Under this line is a listing; return exactly the lines starting at the one with "Task: Click the" and running down to the one with "The width and height of the screenshot is (732, 640).", and leave out its pictures.
◇ ◇ ◇ ◇ ◇
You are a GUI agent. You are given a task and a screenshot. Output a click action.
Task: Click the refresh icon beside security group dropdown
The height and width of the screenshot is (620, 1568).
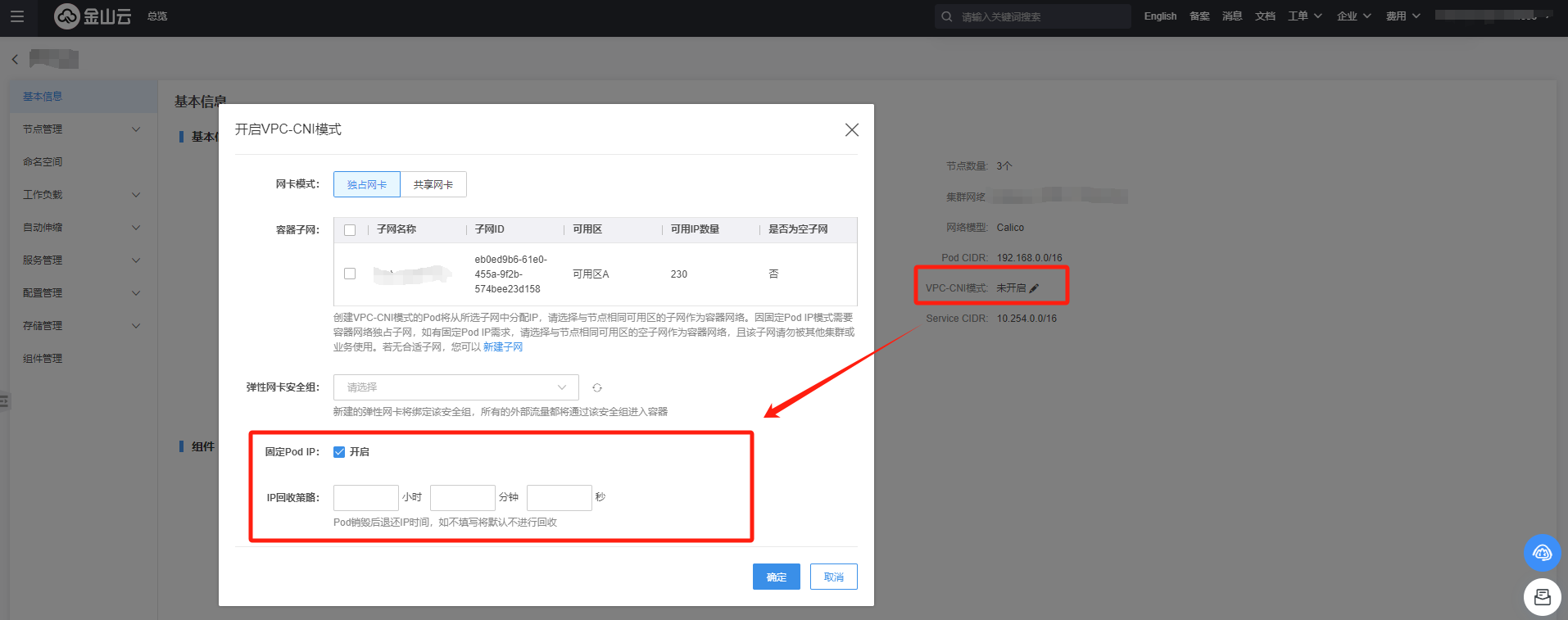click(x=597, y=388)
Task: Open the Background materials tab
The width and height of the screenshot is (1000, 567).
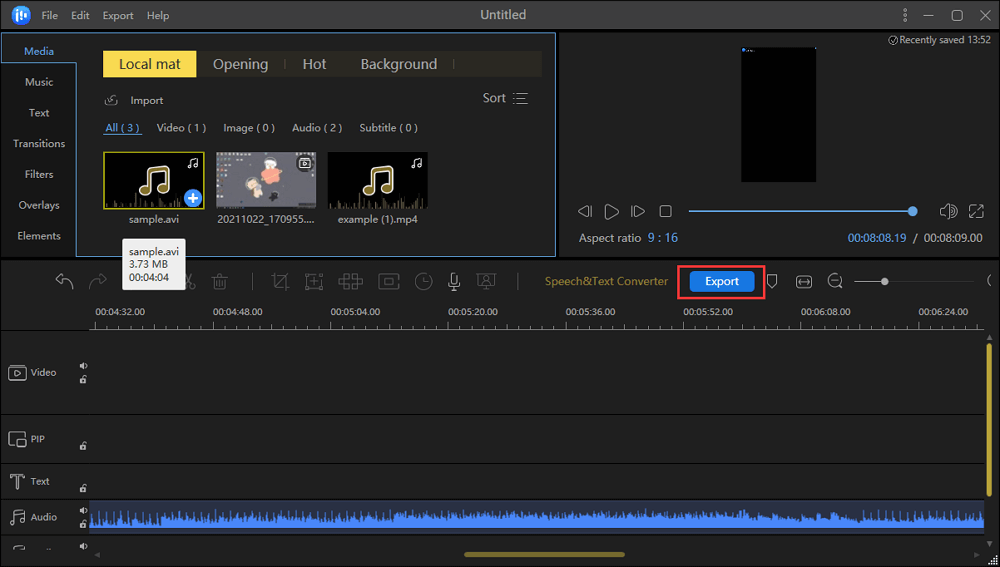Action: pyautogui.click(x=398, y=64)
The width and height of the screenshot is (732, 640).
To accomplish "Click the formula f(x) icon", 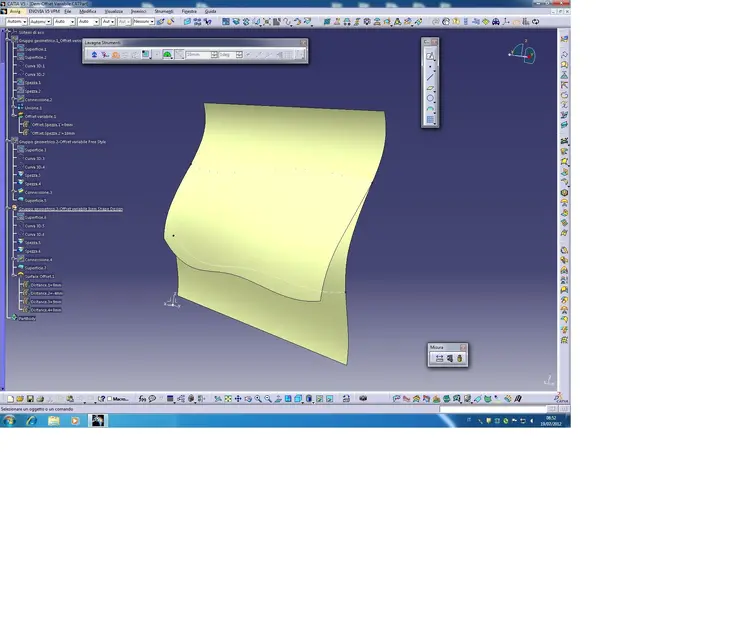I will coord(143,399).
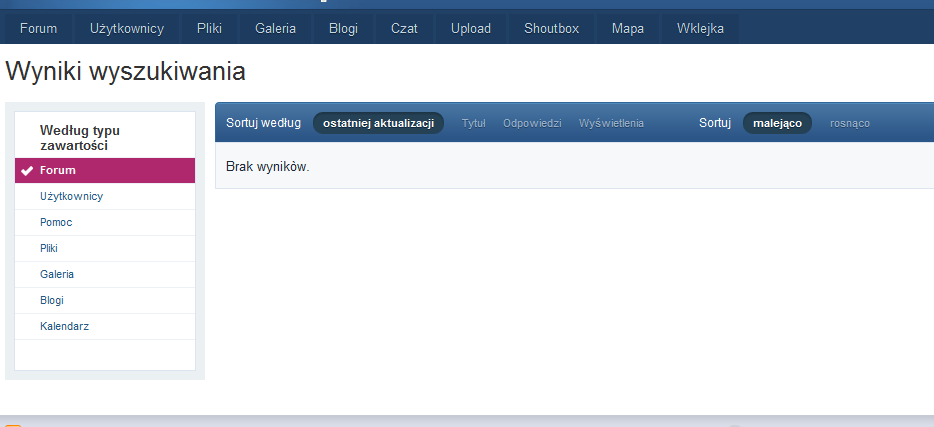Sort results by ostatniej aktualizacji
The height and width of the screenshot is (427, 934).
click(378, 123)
◇ ◇ ◇ ◇ ◇
YOUR RESPONSE:
Task: Click the refresh icon beside security group dropdown
The height and width of the screenshot is (620, 1568).
click(x=597, y=388)
Task: Open the Background materials tab
The width and height of the screenshot is (1000, 567).
Action: pyautogui.click(x=398, y=64)
The width and height of the screenshot is (732, 640).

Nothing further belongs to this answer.